## WHAT IS EXPECTED
Update everything from the line containing "Given: Select the Adjust gamma tool" down to the end of the data by replacing "Adjust gamma" with "Adjust brightness" and keeping everything else unchanged. Give only those lines, and leave out the pictures.

[DATA FOR THIS TASK start]

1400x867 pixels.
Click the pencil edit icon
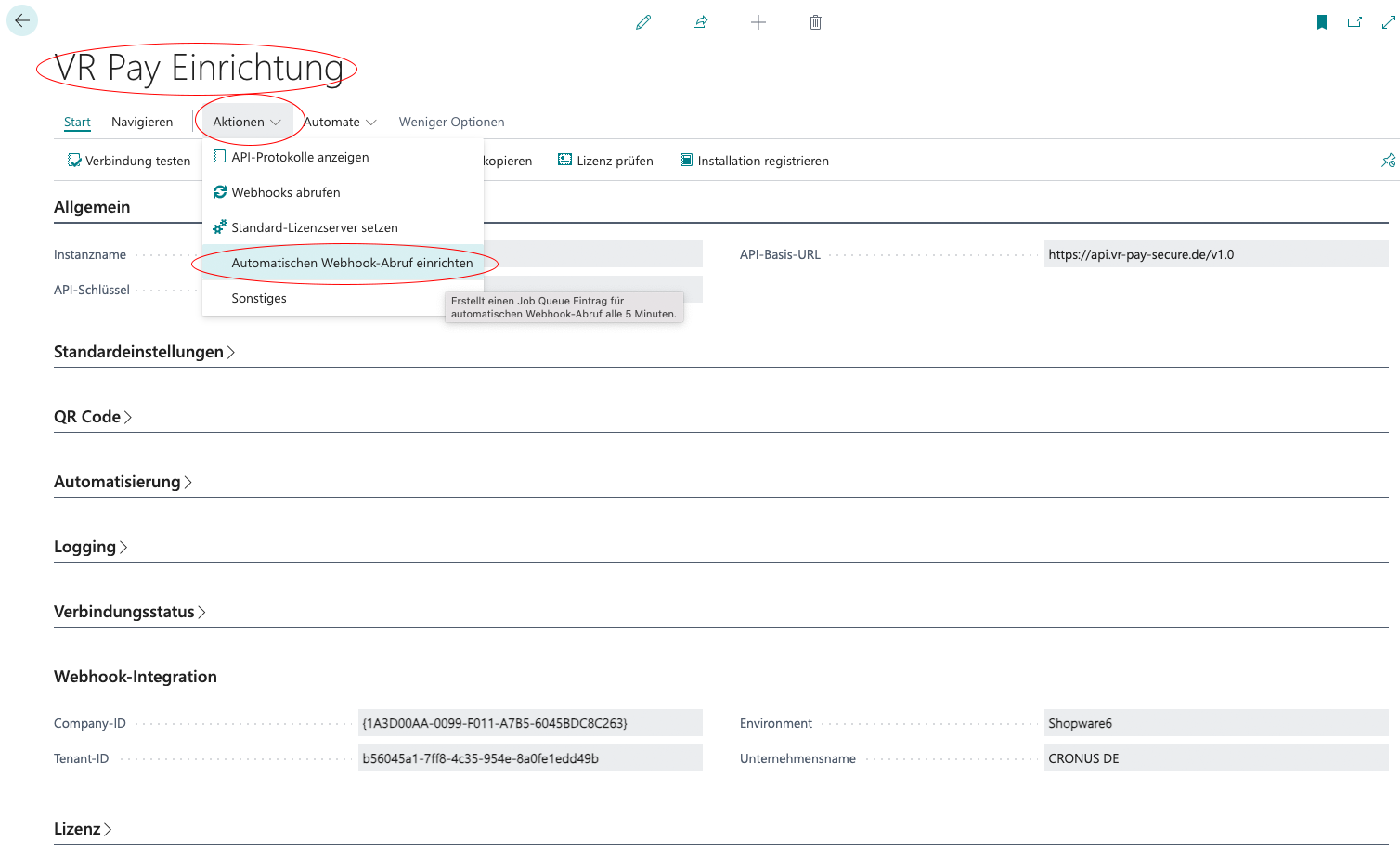pos(643,22)
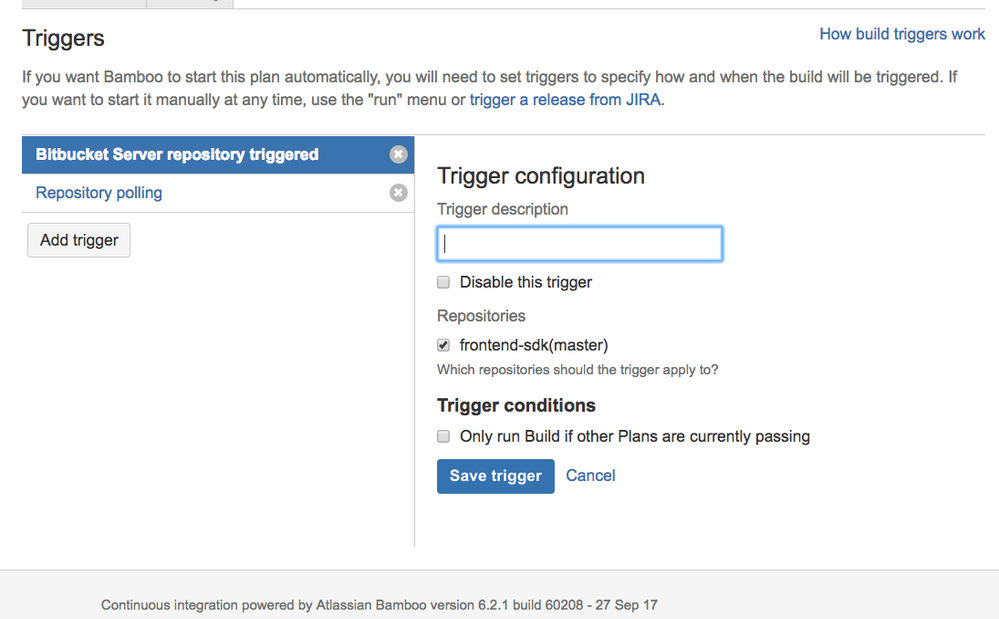
Task: Open Atlassian Bamboo link in footer
Action: click(x=371, y=605)
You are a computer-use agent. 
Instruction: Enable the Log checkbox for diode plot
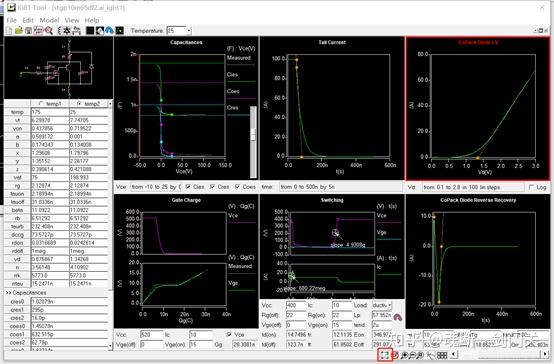coord(531,187)
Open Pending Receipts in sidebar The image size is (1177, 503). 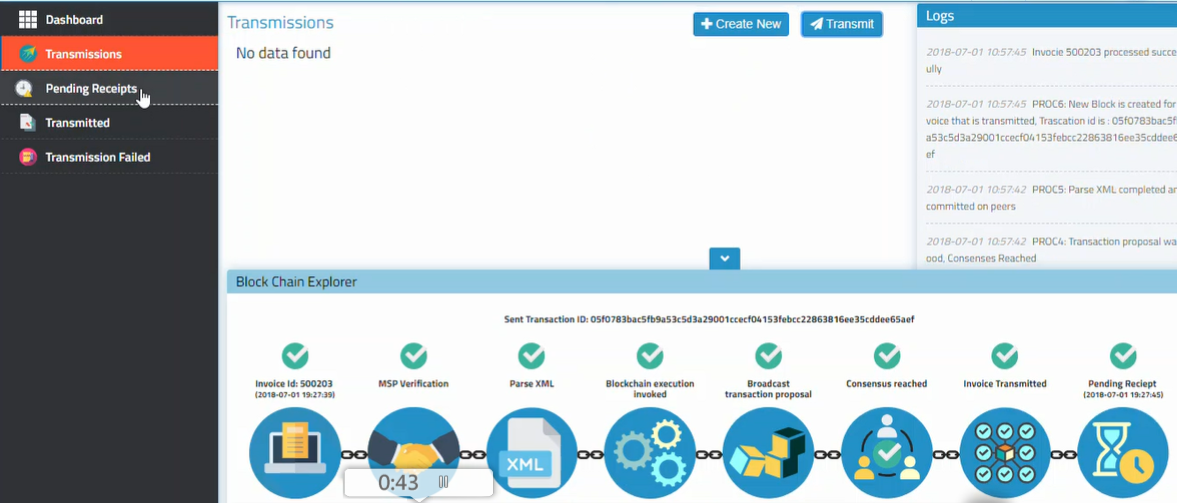(x=91, y=89)
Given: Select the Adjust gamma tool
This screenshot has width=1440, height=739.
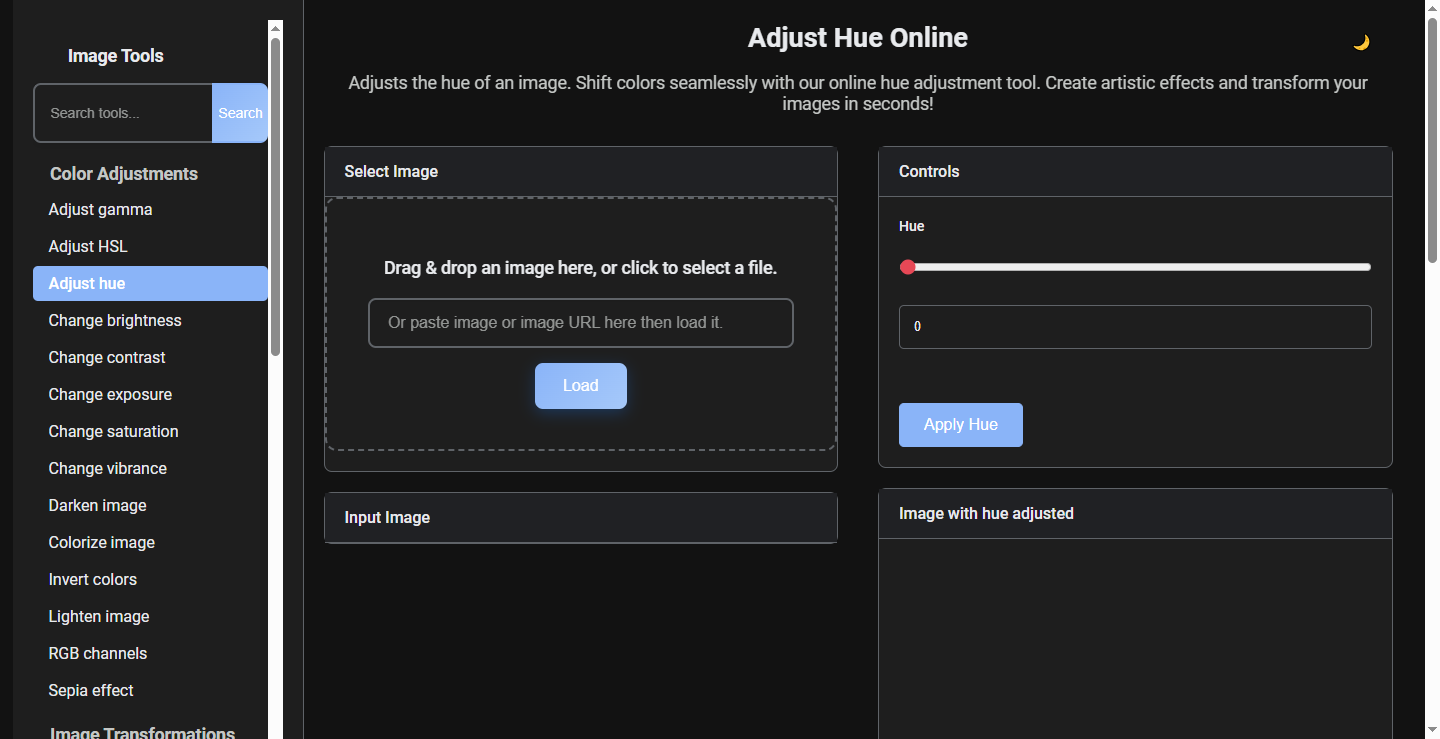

[DATA FOR THIS TASK end]

## ANSWER TO THIS EXERCISE
Given: Select the Adjust brightness tool
This screenshot has width=1440, height=739.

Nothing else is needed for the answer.